» **YOUR GOAL**
After locating the line with "Given: Click the Automatisch zuordnen button" in the entries below, output it and each following line up to and including the line with "The width and height of the screenshot is (1238, 556).", exactly and without pictures.

[Saved data entries]
========================
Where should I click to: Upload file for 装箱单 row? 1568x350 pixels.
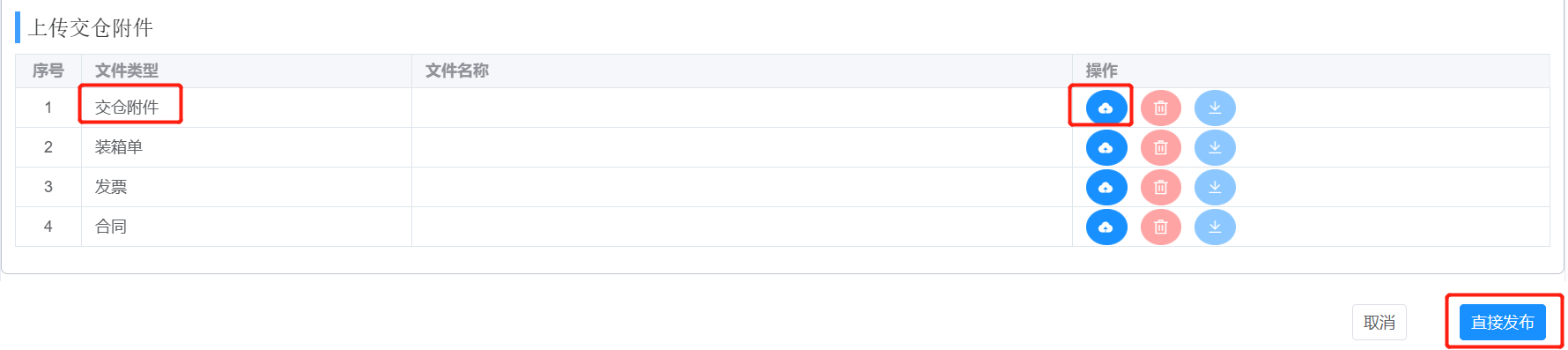1106,147
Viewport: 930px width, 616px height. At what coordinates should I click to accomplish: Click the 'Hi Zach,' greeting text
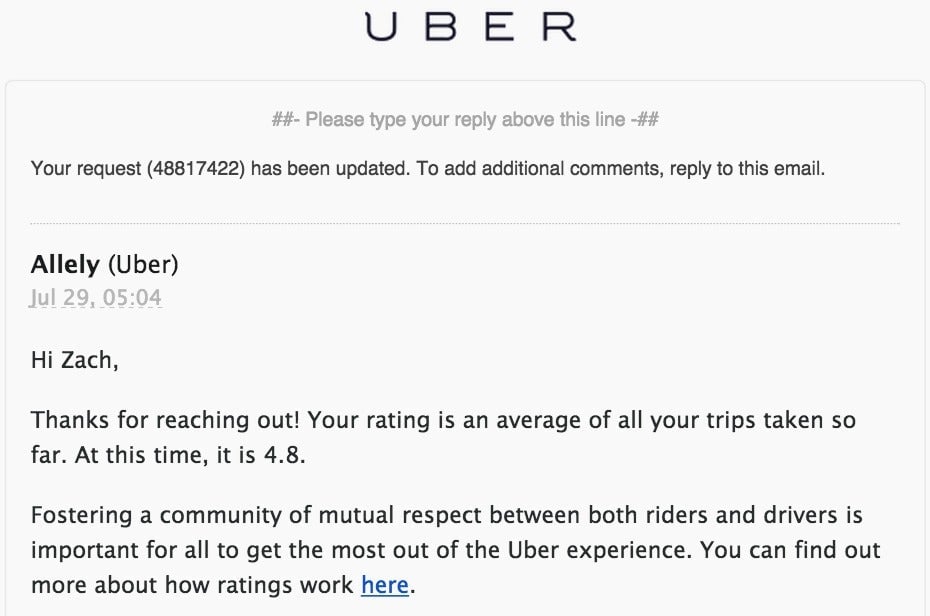click(x=75, y=360)
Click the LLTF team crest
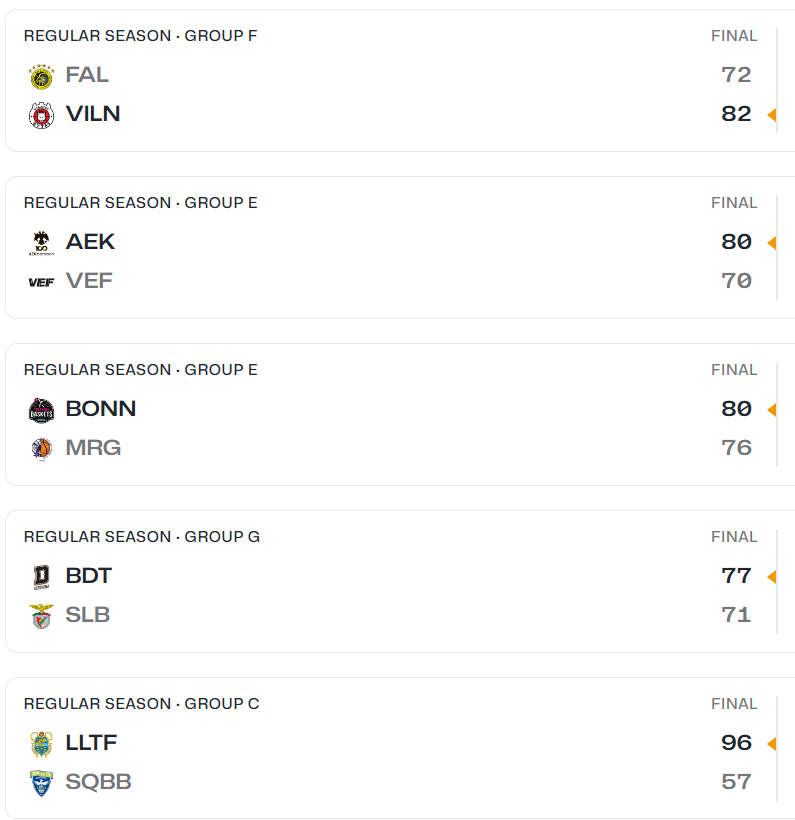795x820 pixels. 41,744
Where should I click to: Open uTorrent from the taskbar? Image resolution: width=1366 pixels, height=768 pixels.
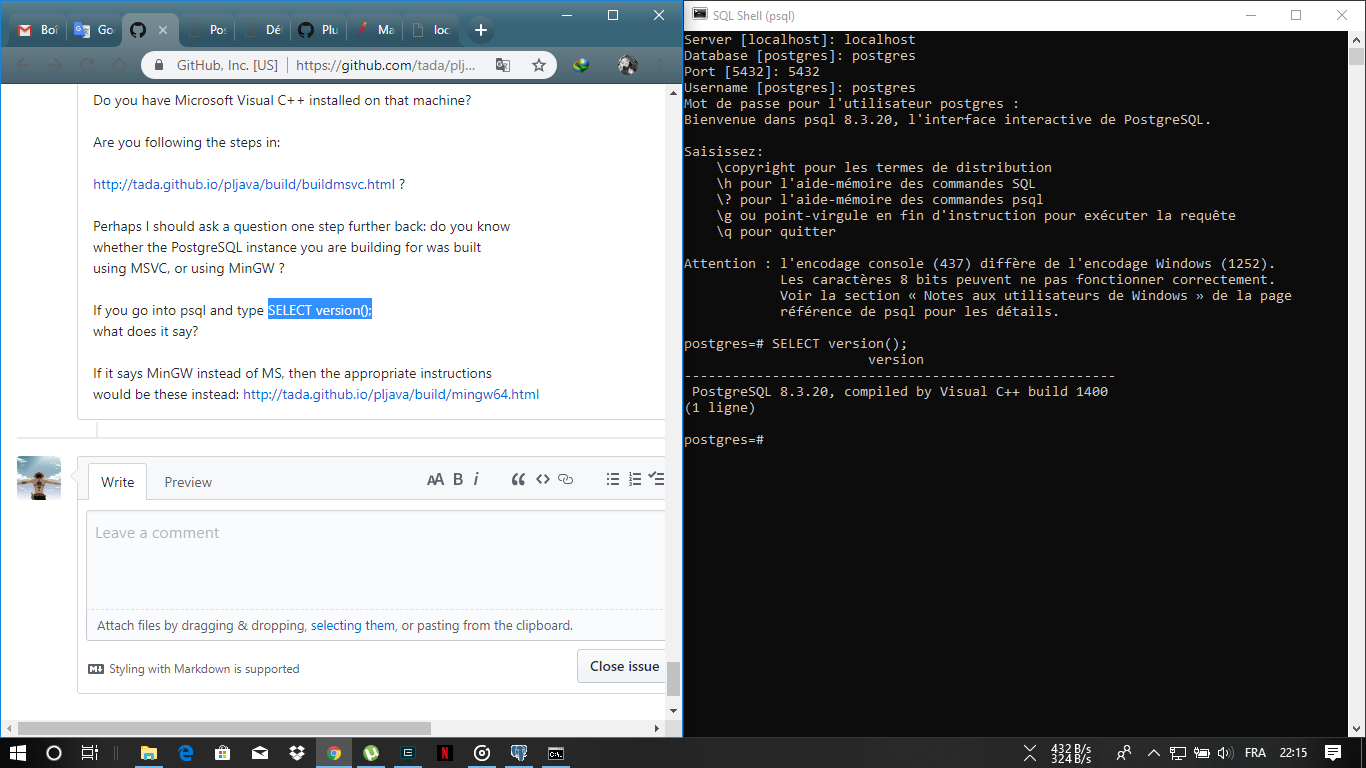(x=371, y=752)
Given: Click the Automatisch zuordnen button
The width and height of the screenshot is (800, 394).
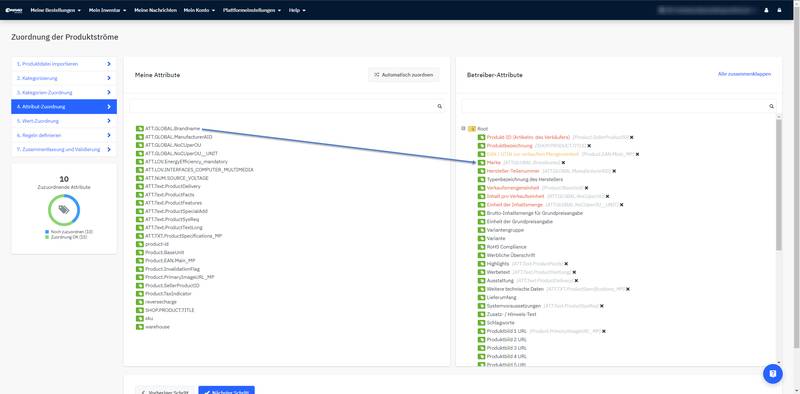Looking at the screenshot, I should 404,75.
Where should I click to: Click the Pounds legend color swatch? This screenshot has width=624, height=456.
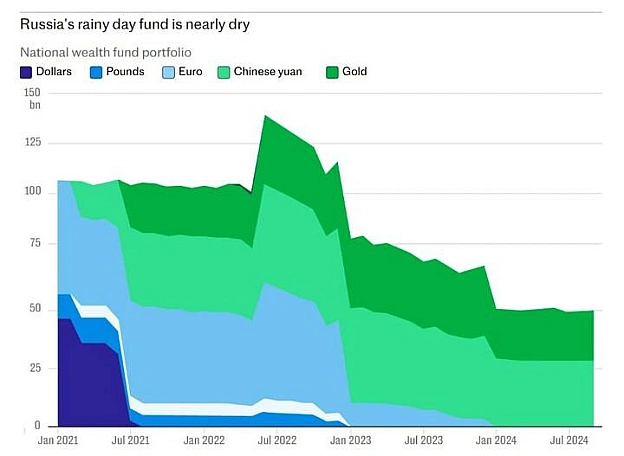coord(96,72)
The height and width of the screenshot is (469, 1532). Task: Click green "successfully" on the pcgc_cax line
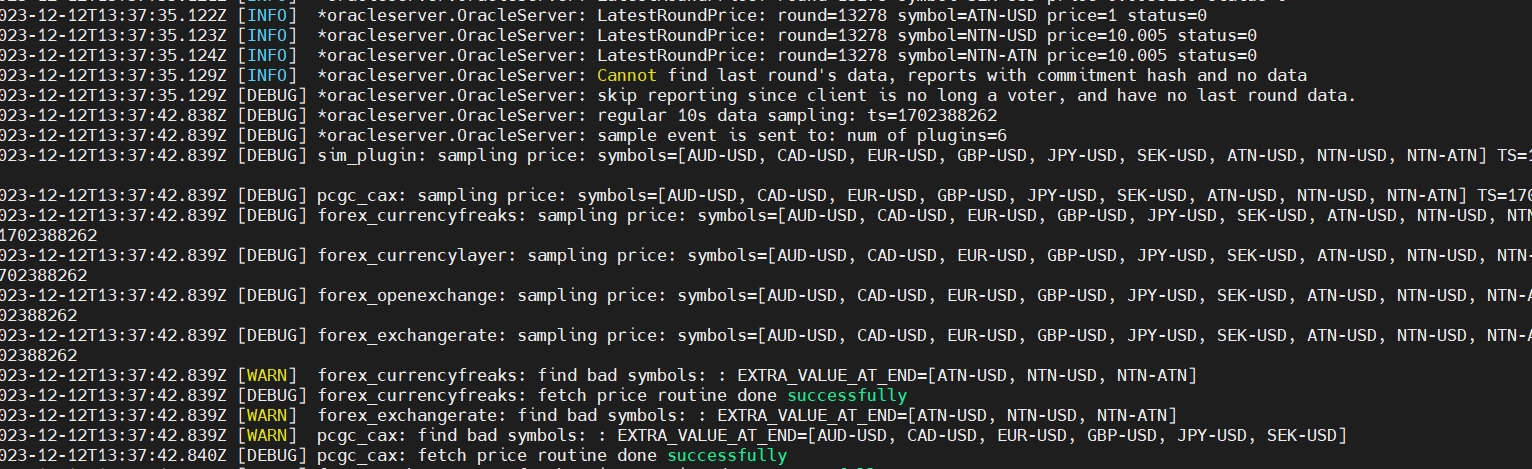click(727, 455)
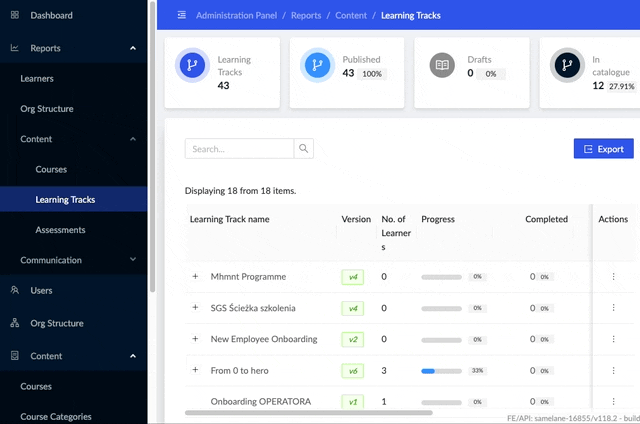
Task: Expand the SGS Ścieżka szkolenia row
Action: [195, 308]
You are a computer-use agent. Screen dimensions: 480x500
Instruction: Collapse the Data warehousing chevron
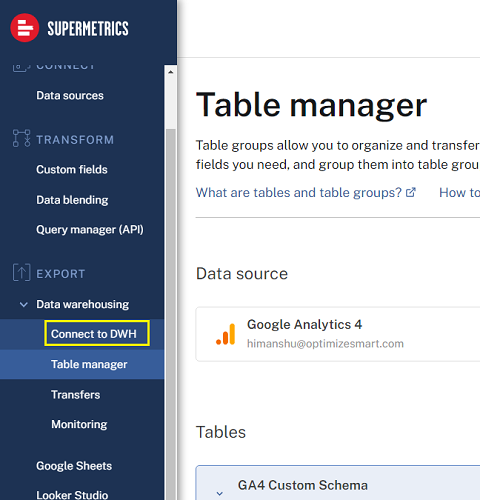tap(24, 304)
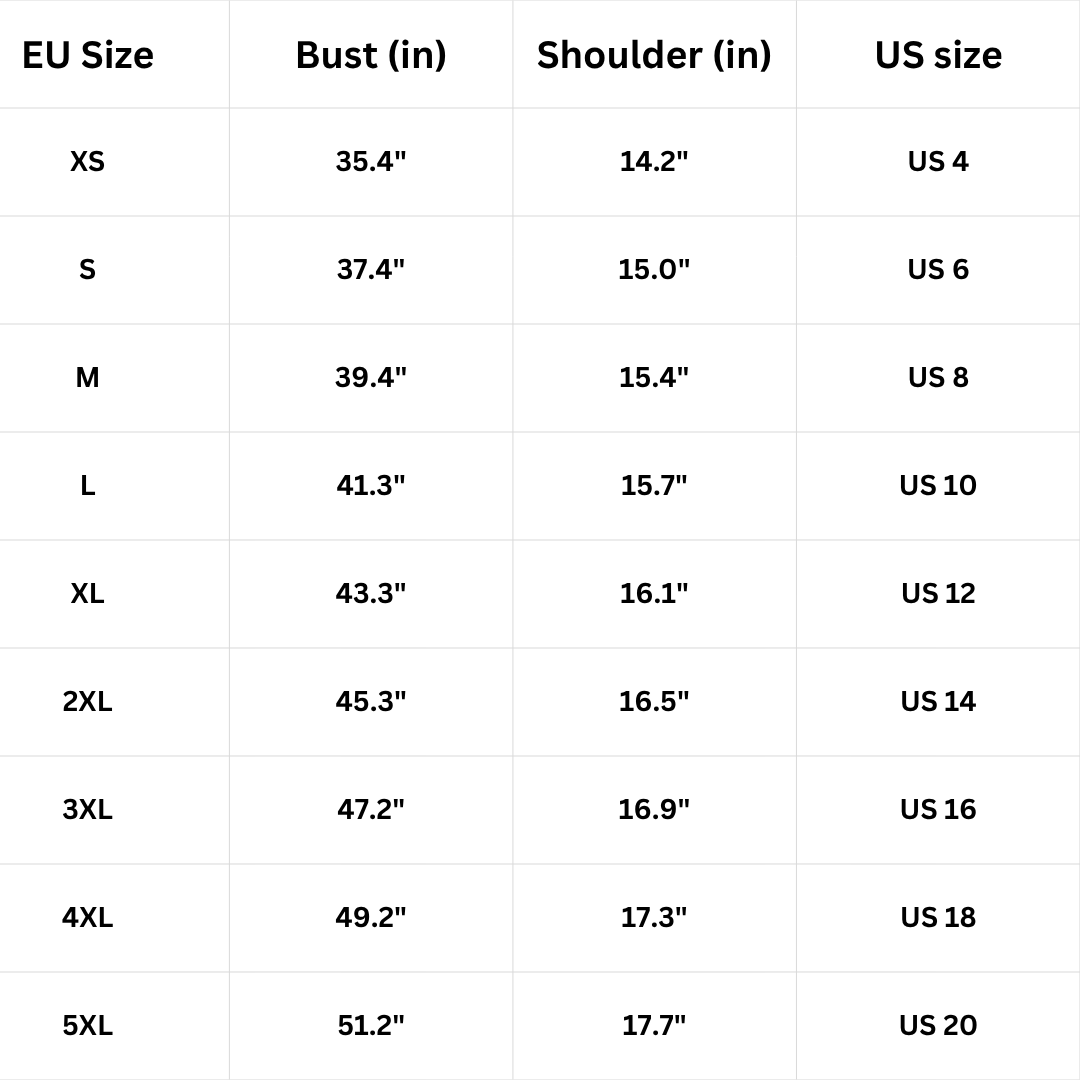Select the 47.2" bust value
This screenshot has width=1080, height=1080.
[x=371, y=809]
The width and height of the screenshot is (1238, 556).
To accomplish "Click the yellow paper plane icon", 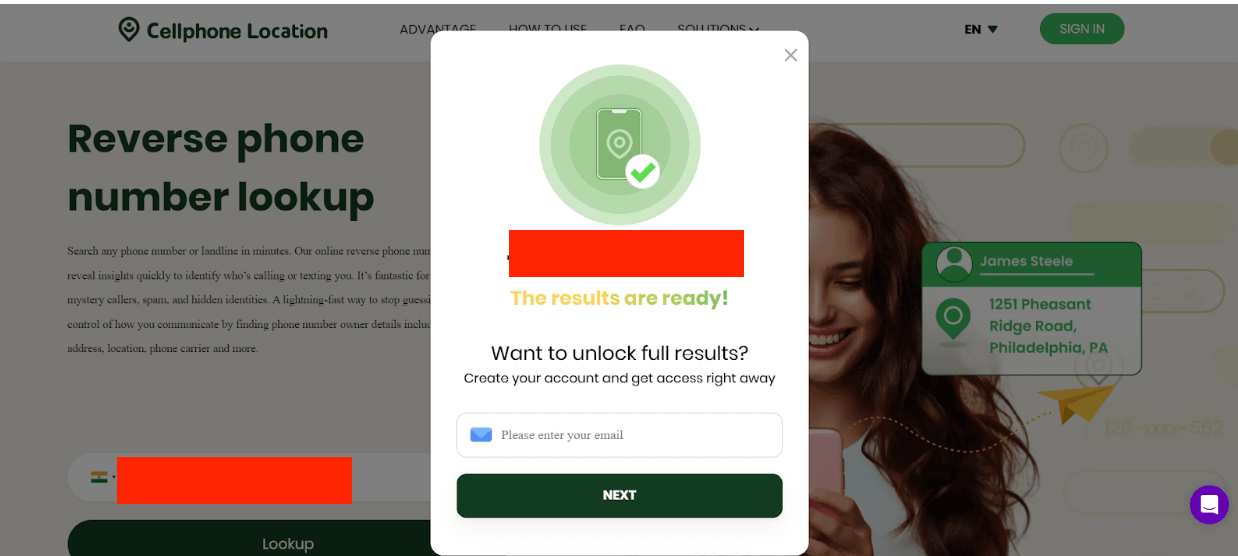I will coord(1077,402).
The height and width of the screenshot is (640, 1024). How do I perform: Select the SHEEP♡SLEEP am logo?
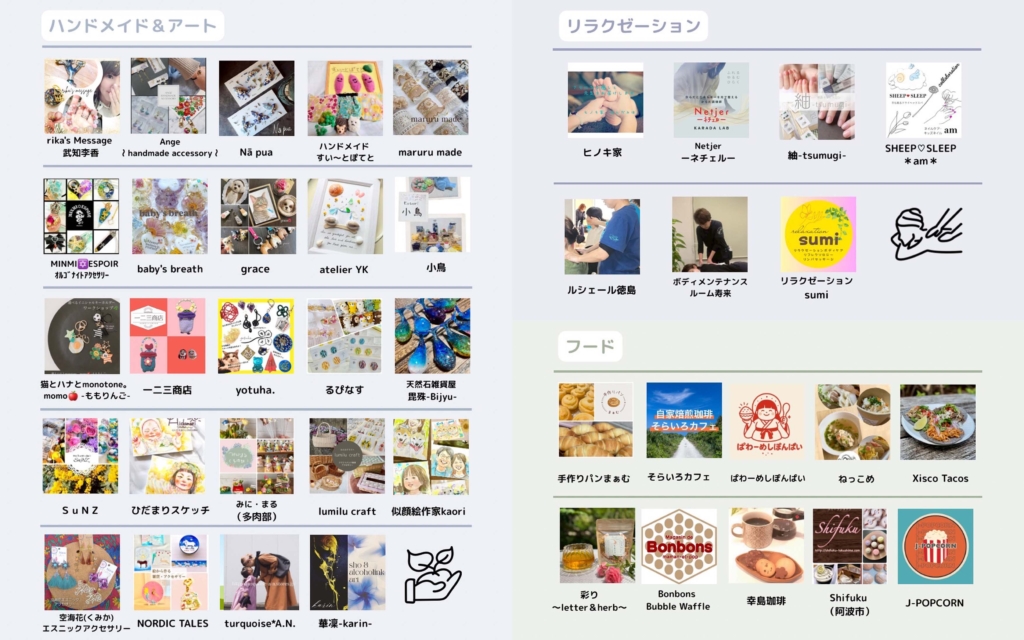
========================
» **EXERCISE ANSWER**
Given: Click the Automatisch zuordnen button
The width and height of the screenshot is (800, 394).
Looking at the screenshot, I should 404,75.
Where should I click to: Click the Pounds legend color swatch? This screenshot has width=624, height=456.
coord(96,72)
The height and width of the screenshot is (469, 1532). Task: Click green "successfully" on the pcgc_cax line
click(727, 455)
Task: Expand the SGS Ścieżka szkolenia row
Action: [195, 308]
You are a computer-use agent. Screen dimensions: 480x500
Instruction: Collapse the Data warehousing chevron
tap(24, 304)
Select the 47.2" bust value
This screenshot has width=1080, height=1080.
[x=371, y=809]
The width and height of the screenshot is (1238, 556).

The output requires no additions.